Для Ивана Ильича время застывает, и он чувствует себя как муха в янтаре и дотошно и даже чуть скрупулезно подводит счеты с жизнью, и снова возникает привычная для Рыбакова надрывная нотка: не успеть! Как ни старайся, как не стремись, все одно не успеешь, и кому-то останешься должен – не в деньгах, а по совести...

Матерящийся шофер вылезает из кабины и распаляется на недоумка, подвернувшегося под колеса. Жена поднимается на ноги, ничего еще не понимая толком. Кто-то в толпе жадных до зрелищ людей говорит авторитетно: «Хорошо, что тяжелогрузом, а не вольвой какой.

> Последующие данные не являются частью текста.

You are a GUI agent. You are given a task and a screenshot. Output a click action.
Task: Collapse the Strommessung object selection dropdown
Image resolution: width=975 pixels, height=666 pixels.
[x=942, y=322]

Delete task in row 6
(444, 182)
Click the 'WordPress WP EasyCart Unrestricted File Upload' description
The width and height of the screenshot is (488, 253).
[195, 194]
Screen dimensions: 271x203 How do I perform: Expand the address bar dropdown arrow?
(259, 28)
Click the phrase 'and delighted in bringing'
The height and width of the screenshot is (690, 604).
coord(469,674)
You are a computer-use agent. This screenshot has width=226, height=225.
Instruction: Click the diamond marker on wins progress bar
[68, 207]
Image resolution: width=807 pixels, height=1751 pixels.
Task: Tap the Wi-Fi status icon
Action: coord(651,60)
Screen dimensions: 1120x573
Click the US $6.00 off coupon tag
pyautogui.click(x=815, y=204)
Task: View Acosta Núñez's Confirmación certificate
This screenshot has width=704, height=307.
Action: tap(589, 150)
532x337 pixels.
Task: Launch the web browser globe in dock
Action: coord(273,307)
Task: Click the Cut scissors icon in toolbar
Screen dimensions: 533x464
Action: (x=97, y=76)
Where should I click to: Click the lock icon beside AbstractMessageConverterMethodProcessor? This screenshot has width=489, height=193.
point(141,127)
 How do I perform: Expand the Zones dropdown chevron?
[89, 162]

Мужик и почухать ничего не успел». А в гаснущем сознании Ивана Ильича бьется мысль, что свежий хлеб погиб вместе с ним, и он не сумел его выручить...

Можно было бы назвать Рыбакова за этот рассказ и абсурдистом, хотя писал он текст сугубо реалистический: «По-моему, так оно и будет, когда случится. А вызывающее название рассказа — ну не знаю, уж больно противный Иван Ильич у Льва Николаевича, уж слишком у них там в жизни все гладко и комфортно, вот и млеют перед смертью, заламывают руки, в мировые проблемы суются куцым умишком... Нам, татарам, проще. Суметь бы жалкую свою пайку сохранить после себя для тех, кто нам мил и переживает нас на день-два. Это и честнее, и человечнее» .

И хотя я пишу о Рыбакове как о представителе «четвертой волны» фантастики, я при этом совершенно не считаю его писателем-фантастом.

Вячеслав Рыбаков – серьезный литератор, которому доступны самые разные техники письма; он лишь пользуется фантастическими допущениями для описания совершенно обыденной реальности. Кстати, самое фантастическое его допущение, которое я всецело разделяю, состоит в том, что книги могут исправить реальность к лучшему.

Книги — непрерывно длящееся моление о мире: Не допусти, Господи! Подаждь, Боже!

Как бы ни звали наших богов.

Впервые в книге: «Русский сфинкс». М., 2004. С. 29-47.